### [Your objective]
Please state how many lines in the records below contain the word "computer", giving only the number.

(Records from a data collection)

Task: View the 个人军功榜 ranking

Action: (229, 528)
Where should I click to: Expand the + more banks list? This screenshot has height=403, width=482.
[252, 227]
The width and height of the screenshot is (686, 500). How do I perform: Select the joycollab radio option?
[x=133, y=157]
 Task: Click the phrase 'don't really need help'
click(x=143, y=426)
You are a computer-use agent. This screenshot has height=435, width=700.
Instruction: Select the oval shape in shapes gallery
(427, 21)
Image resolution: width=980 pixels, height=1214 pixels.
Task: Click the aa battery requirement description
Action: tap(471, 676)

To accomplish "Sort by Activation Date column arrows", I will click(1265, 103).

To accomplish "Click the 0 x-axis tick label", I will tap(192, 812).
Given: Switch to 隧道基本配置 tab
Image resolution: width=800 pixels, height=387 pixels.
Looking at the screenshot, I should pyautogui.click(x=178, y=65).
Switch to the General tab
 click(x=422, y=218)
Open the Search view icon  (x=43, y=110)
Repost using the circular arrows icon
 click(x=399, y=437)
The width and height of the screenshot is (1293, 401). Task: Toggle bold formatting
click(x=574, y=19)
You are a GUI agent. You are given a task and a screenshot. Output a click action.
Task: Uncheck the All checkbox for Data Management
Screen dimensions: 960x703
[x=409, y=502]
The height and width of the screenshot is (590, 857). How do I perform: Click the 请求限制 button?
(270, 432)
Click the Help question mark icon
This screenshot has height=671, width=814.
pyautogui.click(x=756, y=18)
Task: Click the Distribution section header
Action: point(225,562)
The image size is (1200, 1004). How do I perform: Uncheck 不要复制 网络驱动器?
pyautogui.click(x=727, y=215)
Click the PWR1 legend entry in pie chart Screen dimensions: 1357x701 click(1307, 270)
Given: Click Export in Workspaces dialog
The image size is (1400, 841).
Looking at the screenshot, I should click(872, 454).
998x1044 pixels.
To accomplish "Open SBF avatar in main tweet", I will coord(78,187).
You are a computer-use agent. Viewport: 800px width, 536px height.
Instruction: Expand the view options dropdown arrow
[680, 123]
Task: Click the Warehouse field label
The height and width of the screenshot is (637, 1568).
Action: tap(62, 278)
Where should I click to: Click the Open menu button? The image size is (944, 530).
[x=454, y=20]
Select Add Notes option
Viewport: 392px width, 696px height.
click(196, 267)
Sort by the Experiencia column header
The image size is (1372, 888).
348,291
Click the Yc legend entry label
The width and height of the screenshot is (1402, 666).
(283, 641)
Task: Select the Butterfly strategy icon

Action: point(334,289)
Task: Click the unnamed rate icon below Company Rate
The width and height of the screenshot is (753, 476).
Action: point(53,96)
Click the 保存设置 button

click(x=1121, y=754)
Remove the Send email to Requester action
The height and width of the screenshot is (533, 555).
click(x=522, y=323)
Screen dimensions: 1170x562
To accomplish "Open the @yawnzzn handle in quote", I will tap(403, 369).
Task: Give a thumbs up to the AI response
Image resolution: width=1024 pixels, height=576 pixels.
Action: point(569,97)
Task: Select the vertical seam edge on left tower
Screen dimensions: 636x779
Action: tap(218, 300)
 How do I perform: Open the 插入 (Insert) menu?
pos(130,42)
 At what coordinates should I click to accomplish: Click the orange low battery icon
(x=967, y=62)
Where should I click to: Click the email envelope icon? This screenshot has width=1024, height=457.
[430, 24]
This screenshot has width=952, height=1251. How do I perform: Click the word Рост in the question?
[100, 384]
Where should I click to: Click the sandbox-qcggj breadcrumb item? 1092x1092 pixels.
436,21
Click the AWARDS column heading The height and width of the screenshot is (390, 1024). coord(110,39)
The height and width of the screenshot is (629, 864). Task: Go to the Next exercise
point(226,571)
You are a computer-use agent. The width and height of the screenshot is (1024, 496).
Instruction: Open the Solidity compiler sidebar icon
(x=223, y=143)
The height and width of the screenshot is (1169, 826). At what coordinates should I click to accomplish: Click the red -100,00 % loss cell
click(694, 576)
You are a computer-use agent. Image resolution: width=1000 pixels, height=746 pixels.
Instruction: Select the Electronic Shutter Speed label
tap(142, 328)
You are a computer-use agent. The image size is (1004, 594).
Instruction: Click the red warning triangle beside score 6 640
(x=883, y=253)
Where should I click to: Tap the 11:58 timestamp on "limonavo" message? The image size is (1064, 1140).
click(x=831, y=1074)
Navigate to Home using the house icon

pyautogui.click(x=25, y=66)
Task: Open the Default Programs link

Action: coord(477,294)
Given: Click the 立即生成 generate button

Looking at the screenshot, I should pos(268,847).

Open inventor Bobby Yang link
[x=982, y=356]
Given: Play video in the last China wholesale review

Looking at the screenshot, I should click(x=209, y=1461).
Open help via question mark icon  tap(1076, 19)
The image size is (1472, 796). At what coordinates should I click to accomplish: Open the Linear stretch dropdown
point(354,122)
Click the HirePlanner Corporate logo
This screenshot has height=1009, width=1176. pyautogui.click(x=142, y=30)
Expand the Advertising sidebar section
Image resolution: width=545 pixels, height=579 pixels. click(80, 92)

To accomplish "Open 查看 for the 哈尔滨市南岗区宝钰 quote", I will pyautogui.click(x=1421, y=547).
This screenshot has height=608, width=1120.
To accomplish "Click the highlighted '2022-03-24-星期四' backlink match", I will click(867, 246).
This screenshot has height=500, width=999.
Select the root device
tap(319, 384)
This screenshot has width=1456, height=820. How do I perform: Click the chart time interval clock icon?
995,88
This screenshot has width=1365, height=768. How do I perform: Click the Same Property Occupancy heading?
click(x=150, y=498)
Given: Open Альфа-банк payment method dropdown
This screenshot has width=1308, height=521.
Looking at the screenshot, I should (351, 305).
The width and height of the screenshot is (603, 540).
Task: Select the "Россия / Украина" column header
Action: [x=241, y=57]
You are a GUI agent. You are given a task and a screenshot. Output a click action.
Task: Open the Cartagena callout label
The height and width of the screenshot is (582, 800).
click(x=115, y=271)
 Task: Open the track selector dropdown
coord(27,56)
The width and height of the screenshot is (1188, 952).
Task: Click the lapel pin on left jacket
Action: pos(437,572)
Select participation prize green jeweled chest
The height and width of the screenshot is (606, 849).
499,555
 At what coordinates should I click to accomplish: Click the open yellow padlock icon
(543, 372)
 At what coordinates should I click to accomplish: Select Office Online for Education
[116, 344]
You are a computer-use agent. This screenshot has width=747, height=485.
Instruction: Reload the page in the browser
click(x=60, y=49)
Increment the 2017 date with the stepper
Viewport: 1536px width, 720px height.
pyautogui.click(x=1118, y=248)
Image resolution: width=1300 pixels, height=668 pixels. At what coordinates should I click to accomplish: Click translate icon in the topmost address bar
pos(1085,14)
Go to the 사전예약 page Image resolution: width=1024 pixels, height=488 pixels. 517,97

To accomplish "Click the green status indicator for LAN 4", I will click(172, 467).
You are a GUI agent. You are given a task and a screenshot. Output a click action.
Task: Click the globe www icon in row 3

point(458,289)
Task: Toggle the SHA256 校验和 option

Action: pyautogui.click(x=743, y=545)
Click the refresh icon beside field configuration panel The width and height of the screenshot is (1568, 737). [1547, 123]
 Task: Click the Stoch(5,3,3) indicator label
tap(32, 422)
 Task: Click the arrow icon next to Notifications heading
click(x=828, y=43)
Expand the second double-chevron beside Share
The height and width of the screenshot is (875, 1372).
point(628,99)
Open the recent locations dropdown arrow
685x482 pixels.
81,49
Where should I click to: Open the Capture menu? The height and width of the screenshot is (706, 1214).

### [Written solution]
6